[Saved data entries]

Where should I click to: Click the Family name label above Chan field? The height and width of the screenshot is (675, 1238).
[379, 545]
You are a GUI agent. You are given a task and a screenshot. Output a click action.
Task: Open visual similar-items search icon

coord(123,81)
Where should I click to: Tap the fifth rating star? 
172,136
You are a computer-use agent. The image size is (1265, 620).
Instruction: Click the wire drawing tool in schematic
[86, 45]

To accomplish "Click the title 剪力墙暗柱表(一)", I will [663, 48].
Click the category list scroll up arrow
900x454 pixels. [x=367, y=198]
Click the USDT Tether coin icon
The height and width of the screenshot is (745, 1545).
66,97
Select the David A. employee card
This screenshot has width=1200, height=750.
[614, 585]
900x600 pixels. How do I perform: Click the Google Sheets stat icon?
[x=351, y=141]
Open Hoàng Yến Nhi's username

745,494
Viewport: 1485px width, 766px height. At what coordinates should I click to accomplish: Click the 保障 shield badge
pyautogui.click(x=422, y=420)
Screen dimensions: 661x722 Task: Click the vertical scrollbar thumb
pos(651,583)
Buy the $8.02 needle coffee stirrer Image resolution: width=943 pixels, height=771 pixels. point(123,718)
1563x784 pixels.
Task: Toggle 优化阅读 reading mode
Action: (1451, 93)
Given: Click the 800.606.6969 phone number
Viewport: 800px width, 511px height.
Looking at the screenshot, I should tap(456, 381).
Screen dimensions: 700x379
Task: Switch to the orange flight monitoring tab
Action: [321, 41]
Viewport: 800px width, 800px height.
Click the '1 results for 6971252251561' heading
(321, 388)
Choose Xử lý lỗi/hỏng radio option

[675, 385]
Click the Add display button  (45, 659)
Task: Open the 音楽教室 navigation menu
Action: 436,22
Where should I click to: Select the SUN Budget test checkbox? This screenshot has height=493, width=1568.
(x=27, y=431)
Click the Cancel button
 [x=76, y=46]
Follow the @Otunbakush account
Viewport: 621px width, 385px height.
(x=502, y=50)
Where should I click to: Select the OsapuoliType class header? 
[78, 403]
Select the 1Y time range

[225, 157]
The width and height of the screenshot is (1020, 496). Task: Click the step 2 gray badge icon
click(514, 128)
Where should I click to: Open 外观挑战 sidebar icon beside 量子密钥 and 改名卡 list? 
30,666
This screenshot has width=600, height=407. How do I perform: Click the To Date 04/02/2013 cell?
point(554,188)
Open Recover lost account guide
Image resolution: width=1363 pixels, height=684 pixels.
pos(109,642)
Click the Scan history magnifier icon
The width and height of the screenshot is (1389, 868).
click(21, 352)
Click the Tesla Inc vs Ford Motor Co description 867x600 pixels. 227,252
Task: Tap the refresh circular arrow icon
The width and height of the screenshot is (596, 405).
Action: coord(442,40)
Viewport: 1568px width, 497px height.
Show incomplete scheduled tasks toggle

PROBLEM REQUIREMENTS -
Once you have counted the lines above that contain "agent", give that number alone.

SOLUTION FOR THIS EXERCISE -
2